There are no good answers to the checklist of questions, he said. “Is there is a holiday party where there is no singing, dancing and standing in close quarters? If I were the virus, I’d be rubbing my hands in glee,” Poland said. “It’s not a holiday. It’s a holidisaster! Of course, America does not want to hear that.”
Some people are taking note. Earlier this month, Rio cancelled its famous New Year’s Eve celebrations for the second year running. Eduardo Paes, mayor of the Brazilian city, wrote on Twitter TWTR, -1.04% on Saturday: “We respect science.” Similarly, Poland said Americans should also respect the science.
“Even in the face of delta, one out of every 405 Americas are dead from a virus that can be prevented with a 25-cent mask, a bit of distance and a free vaccine. This is unfathomable,” Poland told MarketWatch. “The virus is learning how to evade vaccine-induced immunity and virus-induced immunity.”
The Norwegian holiday party should be a warning for all partygoers, he added. “It’s the same way we got delta. People are getting infected with more than one variant. What’s to stop people getting infected with omicron and another coronavirus — something as infectious as omicron and deadly as delta?”
COVID-19 has killed more people in the U.S. than the estimated 675,000 deaths here from the 1918 influenza. “They didn’t even understand the nature of viruses yet,” Poland said. “We’ve allowed a scientific and economic problem to become a political and even a religious problem, and used as a tool to divide us.”
“‘The virus is learning how to evade vaccine-induced immunity.’”
— Dr. Gregory Poland, who studies the immunogenetics of vaccine response at the Mayo Clinic
Luis Ostrosky, division director and professor, infectious diseases at the Department of Internal Medicine at the University of Texas in Houston, said he was discussing the issue of parties with his wife when MarketWatch came calling. “I feel that it’s OK to have small gatherings or two to three families,” Ostrosky said.

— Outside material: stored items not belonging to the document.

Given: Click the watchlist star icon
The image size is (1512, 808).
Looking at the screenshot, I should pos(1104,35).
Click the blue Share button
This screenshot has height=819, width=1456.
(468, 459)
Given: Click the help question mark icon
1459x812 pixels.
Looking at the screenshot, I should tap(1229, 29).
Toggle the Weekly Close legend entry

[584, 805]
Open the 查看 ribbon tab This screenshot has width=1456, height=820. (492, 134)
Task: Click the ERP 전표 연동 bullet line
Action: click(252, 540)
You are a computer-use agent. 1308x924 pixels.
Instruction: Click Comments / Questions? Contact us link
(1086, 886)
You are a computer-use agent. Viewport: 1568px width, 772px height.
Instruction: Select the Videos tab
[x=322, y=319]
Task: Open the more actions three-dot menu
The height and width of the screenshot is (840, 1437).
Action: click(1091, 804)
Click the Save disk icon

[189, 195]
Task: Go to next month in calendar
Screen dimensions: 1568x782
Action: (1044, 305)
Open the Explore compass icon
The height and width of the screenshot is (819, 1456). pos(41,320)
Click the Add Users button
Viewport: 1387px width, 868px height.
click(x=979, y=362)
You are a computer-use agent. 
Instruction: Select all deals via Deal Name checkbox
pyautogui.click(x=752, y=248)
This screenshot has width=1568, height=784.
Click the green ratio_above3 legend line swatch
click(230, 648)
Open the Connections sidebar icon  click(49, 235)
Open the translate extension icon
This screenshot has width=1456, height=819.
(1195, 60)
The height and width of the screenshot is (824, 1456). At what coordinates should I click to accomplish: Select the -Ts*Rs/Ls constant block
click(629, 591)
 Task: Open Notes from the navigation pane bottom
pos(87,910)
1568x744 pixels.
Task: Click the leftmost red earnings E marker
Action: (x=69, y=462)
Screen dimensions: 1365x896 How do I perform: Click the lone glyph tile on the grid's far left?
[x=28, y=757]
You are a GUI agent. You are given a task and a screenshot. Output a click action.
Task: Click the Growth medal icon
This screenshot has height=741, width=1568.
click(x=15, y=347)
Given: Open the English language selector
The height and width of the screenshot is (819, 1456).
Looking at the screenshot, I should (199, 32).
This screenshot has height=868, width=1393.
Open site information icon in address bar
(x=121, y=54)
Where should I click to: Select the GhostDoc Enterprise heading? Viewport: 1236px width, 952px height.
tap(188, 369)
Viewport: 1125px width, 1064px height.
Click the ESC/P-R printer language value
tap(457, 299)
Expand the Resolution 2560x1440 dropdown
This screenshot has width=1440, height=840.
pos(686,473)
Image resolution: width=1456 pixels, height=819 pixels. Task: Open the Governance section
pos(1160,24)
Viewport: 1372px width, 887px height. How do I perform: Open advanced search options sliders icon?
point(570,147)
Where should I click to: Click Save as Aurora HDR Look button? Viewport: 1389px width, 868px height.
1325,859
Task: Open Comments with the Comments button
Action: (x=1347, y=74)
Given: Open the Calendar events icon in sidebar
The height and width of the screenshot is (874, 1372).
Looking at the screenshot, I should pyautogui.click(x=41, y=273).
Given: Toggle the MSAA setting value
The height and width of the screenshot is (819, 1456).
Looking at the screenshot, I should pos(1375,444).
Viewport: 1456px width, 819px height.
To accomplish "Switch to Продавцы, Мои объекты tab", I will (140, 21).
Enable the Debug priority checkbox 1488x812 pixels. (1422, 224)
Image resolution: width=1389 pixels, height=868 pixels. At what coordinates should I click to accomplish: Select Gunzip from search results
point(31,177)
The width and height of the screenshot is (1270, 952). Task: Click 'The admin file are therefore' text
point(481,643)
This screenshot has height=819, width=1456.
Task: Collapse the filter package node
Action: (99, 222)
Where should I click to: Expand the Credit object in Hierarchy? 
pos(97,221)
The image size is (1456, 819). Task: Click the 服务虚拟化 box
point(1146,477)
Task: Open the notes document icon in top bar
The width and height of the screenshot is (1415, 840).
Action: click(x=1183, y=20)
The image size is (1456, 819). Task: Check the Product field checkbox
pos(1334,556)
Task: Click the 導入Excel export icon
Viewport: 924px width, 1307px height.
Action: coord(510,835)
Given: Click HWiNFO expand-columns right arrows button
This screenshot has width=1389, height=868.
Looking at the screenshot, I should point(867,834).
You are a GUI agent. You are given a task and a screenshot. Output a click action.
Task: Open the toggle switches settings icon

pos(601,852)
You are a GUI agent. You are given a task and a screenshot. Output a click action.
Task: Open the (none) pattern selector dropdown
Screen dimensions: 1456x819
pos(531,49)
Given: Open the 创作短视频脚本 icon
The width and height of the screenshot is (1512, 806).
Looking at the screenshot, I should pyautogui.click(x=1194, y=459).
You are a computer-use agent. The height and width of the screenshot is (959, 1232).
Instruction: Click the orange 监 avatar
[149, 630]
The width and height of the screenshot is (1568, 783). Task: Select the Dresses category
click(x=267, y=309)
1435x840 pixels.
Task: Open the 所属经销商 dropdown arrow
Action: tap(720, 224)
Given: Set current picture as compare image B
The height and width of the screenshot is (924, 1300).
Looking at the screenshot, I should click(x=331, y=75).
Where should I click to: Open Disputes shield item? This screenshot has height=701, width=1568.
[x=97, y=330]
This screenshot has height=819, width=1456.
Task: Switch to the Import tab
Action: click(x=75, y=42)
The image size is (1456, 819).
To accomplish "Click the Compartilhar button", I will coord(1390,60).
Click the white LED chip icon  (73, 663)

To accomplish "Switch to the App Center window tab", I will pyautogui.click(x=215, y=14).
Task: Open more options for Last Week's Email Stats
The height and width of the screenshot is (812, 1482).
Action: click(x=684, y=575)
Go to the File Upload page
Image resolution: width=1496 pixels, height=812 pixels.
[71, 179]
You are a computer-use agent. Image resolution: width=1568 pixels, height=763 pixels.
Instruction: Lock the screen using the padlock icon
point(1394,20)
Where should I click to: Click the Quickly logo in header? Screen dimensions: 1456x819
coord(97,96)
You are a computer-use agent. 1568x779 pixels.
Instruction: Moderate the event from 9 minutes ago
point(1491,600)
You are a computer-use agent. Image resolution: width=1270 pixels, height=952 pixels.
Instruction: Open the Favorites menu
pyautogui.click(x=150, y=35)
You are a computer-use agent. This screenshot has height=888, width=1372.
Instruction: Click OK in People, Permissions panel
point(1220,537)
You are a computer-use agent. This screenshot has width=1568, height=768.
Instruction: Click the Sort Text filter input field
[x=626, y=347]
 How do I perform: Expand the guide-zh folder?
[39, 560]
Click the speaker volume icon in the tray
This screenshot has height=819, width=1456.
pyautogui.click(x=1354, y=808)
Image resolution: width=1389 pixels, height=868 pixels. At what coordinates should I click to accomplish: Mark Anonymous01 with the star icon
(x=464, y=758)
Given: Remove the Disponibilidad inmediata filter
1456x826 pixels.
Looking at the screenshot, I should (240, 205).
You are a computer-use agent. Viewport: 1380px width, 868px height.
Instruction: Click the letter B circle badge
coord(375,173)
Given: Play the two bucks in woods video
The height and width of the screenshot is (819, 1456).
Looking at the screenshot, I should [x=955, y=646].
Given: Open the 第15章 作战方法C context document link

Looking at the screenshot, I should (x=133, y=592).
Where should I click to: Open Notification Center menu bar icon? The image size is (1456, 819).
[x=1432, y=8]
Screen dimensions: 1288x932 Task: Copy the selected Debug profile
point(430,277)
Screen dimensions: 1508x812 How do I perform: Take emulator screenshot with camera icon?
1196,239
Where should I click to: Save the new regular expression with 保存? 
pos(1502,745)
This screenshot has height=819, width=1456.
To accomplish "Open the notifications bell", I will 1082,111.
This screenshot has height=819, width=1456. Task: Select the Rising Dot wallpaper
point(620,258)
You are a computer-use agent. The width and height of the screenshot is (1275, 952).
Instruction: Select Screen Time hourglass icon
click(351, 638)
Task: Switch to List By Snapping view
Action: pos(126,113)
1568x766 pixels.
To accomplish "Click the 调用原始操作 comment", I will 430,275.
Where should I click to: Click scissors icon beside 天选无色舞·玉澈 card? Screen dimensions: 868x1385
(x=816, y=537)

However, he added some important caveats: “Where everyone is vaccinated and/or boosted, where people understand that if they don’t feel well they should stay at home, and where there’s good ventilation and plenty of space along with a few dispensers of alcohol gel. Outdoor spaces are a plus.”
Treat each party invitation separately, advises Preeti Malani, chief health officer in the divisions of infectious diseases and geriatric medicine at the University of Michigan and a fellow of the Infectious Diseases Society of America. “Yes, I would consider going to a party with multiple households,” she told MarketWatch.
It’s safer to say no, she said, but staying home comes with increased isolation. “If party goers traveled for the Christmas holiday, I might consider that risk, which can be managed with additional testing. If younger kids are coming — not yet eligible for vaccination — you might also consider testing depending on risk.”
Don’t be afraid to ask if everyone is vaccinated. “The better you know your fellow partygoers, the easier it is to know that everyone is fully vaccinated,” Malani said. “It could be a bit awkward to ask for documentation but reasonable to set this out as an expectation and a way to help reassure everyone.”
Poland might be persuaded to RSVP depending on where the party’s at. “Last year, the target was relatively stable,” he said. “Now the target is far less stable. It’s such a moving target. If I were in New York City, no way would I go. If I were in Podunk, Kansas, I might consider going.”